● Provided material:

--- START ---

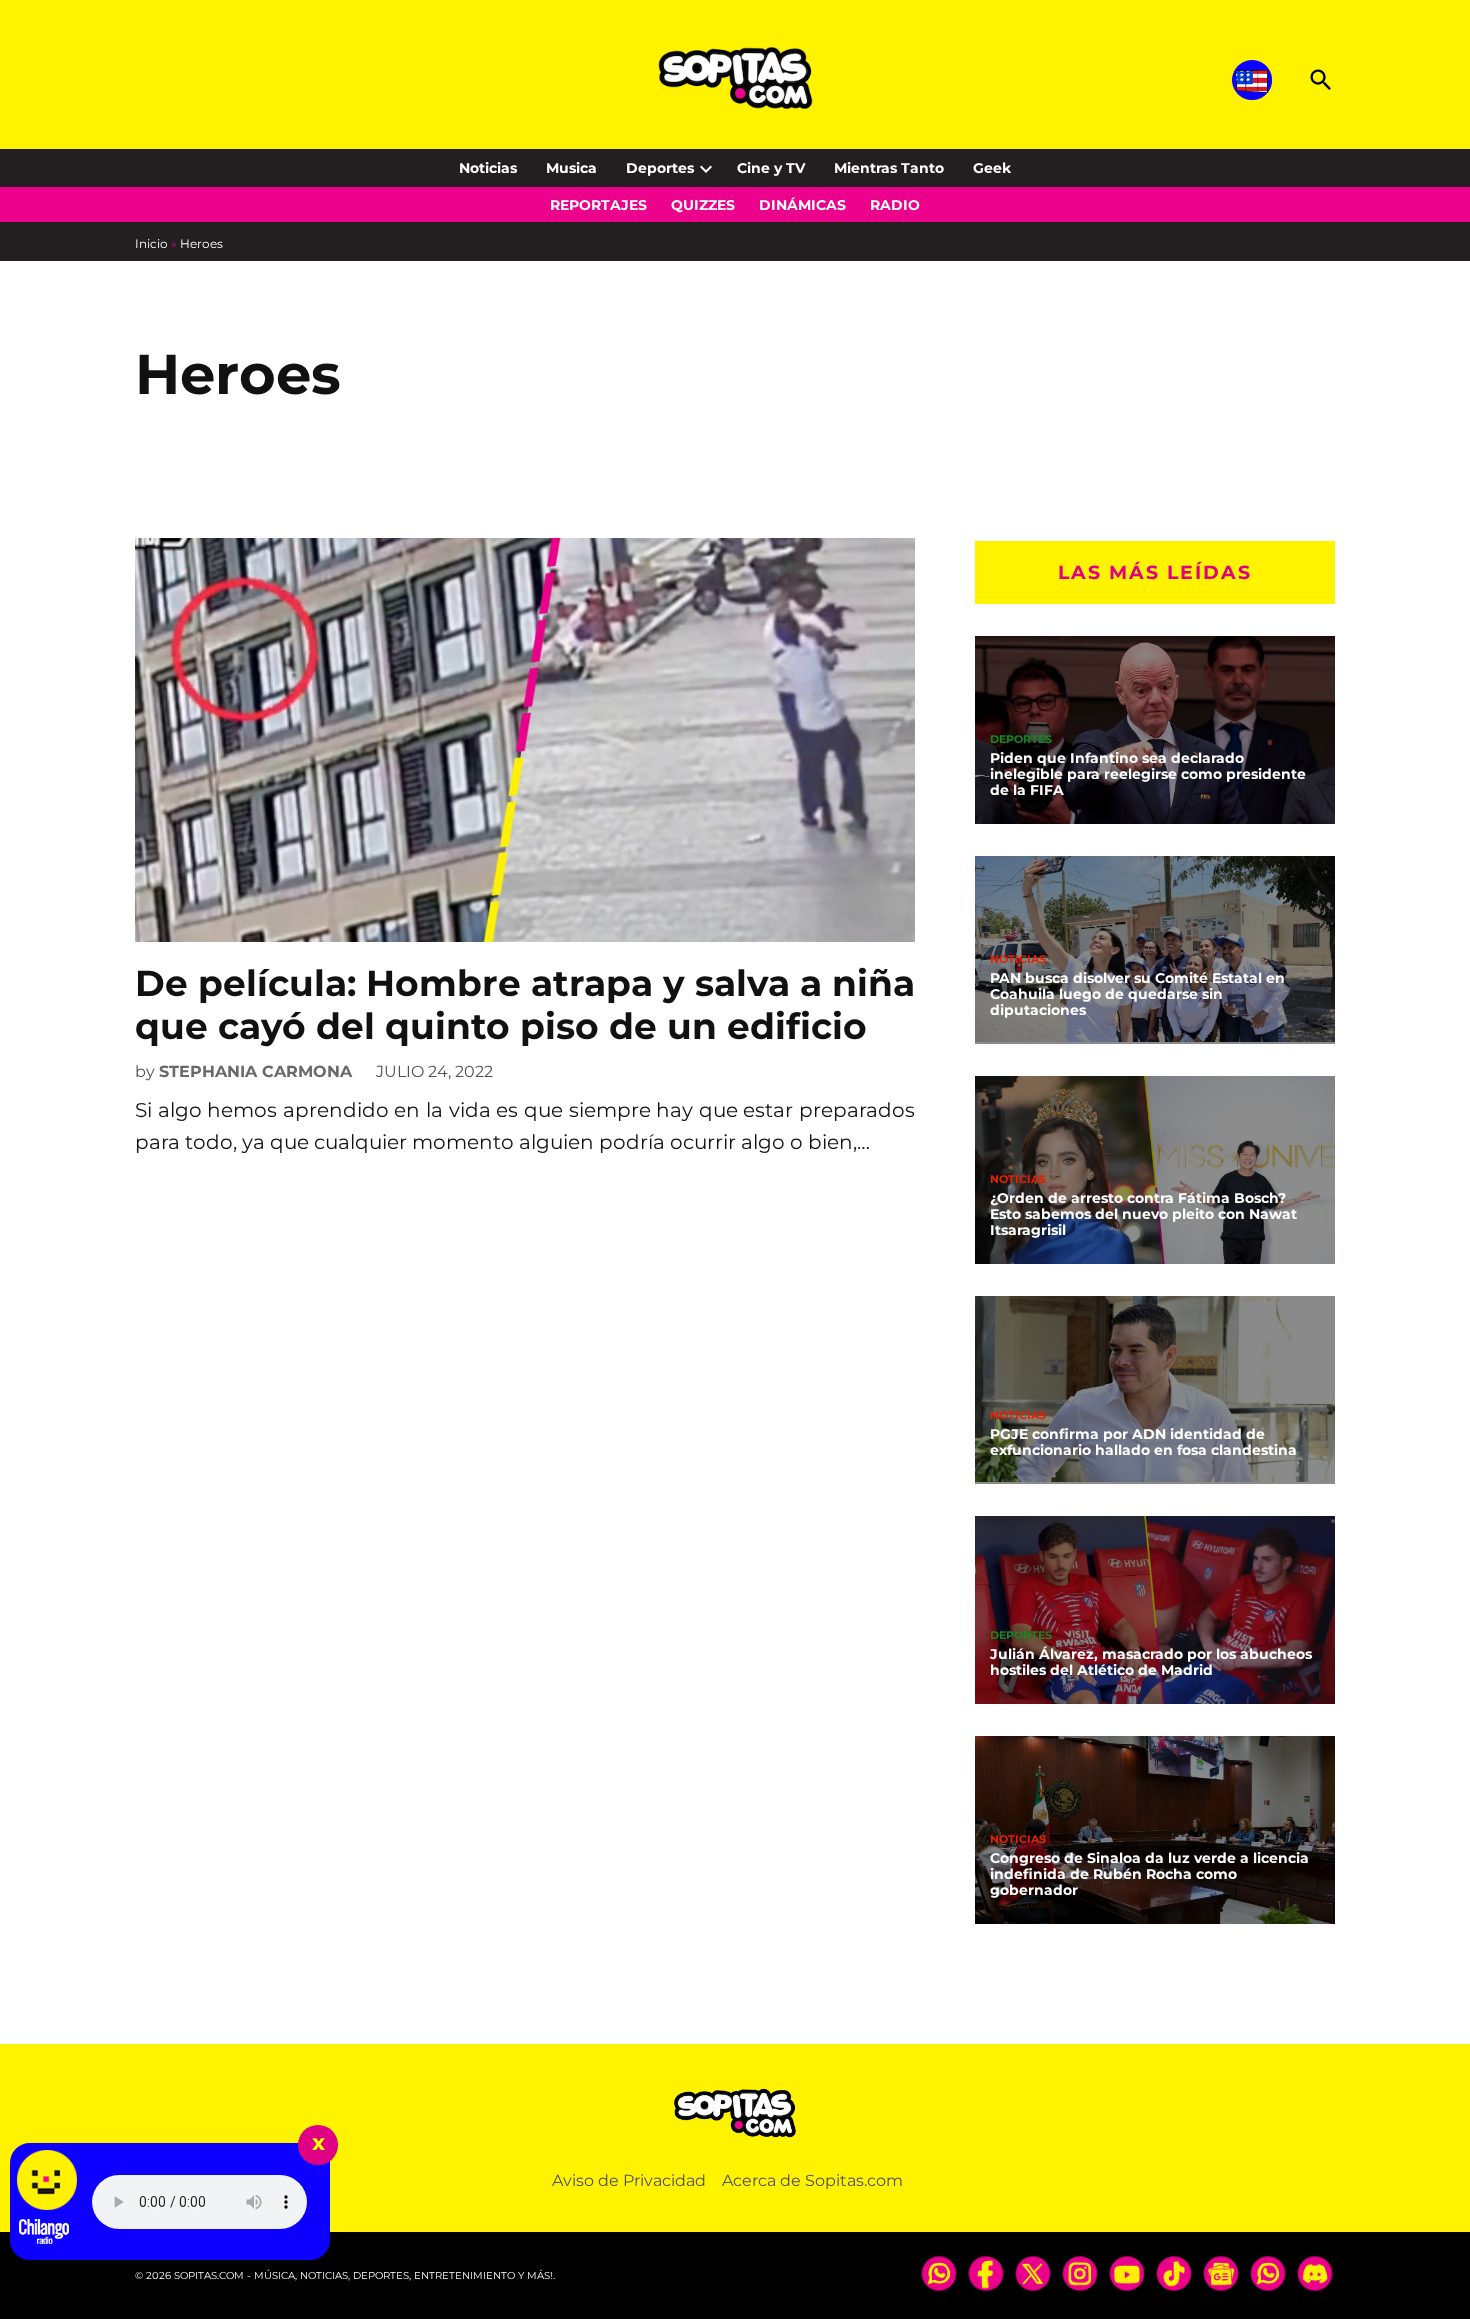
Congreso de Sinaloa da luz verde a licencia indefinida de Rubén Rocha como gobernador (1149, 1874)
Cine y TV (771, 168)
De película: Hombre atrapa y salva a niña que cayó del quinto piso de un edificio (525, 1004)
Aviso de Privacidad (629, 2180)
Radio (895, 205)
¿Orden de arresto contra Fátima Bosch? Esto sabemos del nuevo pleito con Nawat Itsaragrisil (1143, 1214)
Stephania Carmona (255, 1071)
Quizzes (703, 205)
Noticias (488, 168)
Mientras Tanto (889, 168)
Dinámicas (802, 205)
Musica (571, 168)
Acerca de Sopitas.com (812, 2180)
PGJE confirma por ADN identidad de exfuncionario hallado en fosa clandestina (1143, 1442)
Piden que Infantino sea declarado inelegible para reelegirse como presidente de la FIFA (1148, 774)
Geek (992, 168)
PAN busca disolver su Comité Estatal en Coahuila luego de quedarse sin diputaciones (1137, 994)
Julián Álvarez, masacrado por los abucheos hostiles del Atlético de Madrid (1151, 1662)
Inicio (151, 243)
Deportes (660, 168)
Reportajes (598, 205)
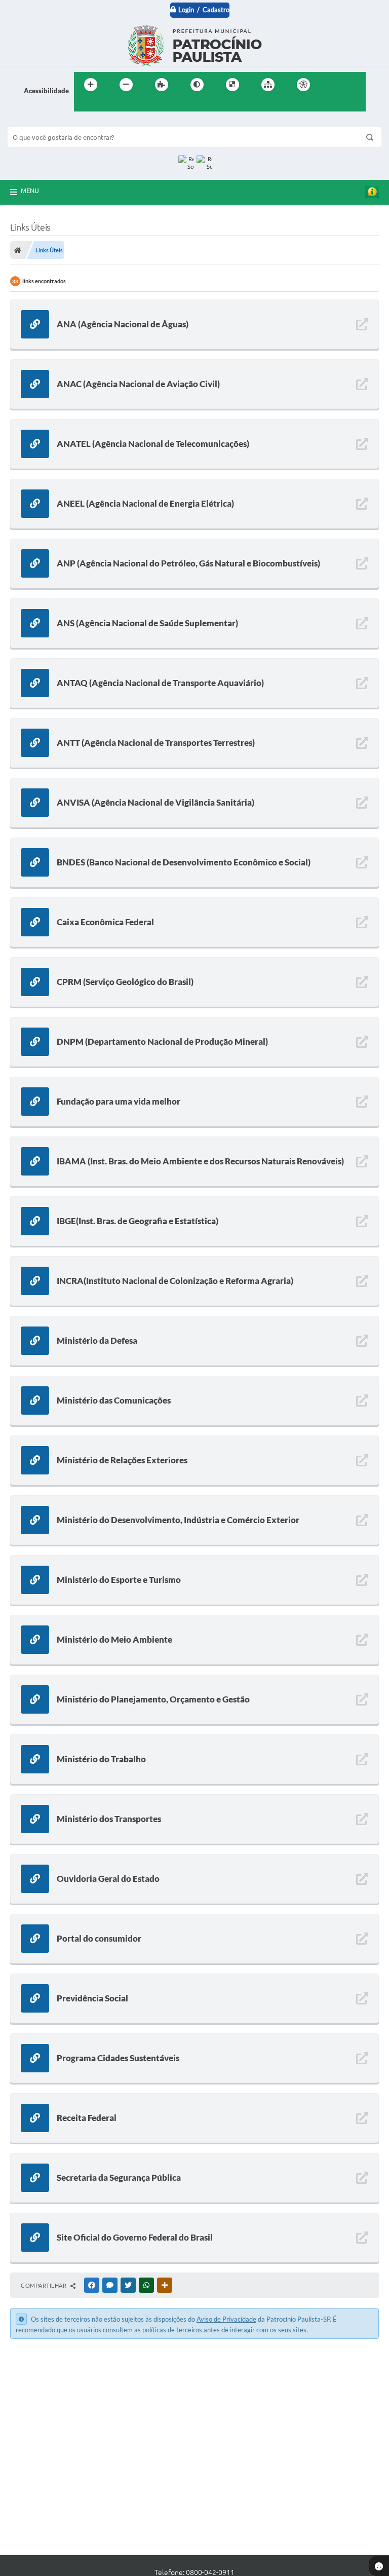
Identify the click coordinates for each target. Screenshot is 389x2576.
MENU (30, 190)
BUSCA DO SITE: (37, 122)
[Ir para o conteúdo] (332, 85)
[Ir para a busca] (84, 105)
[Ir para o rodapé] (106, 105)
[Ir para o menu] (354, 85)
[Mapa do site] (268, 84)
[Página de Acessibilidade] (303, 84)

--- END ---

● Work request: Make an exact copy of the lines from the one holding "Geek (992, 168)" through the end of the material, both ends included, and keep the pictures out of it.

● Task result:
Geek (992, 168)
PAN busca disolver su Comité Estatal en Coahuila luego de quedarse sin diputaciones (1137, 994)
Julián Álvarez, masacrado por los abucheos hostiles del Atlético de Madrid (1151, 1662)
Inicio (151, 243)
Deportes (660, 168)
Reportajes (598, 205)
Identify the click coordinates for each target. Screenshot is 389x2576.
MENU (30, 190)
BUSCA DO SITE: (37, 122)
[Ir para o conteúdo] (332, 85)
[Ir para a busca] (84, 105)
[Ir para o rodapé] (106, 105)
[Ir para o menu] (354, 85)
[Mapa do site] (268, 84)
[Página de Acessibilidade] (303, 84)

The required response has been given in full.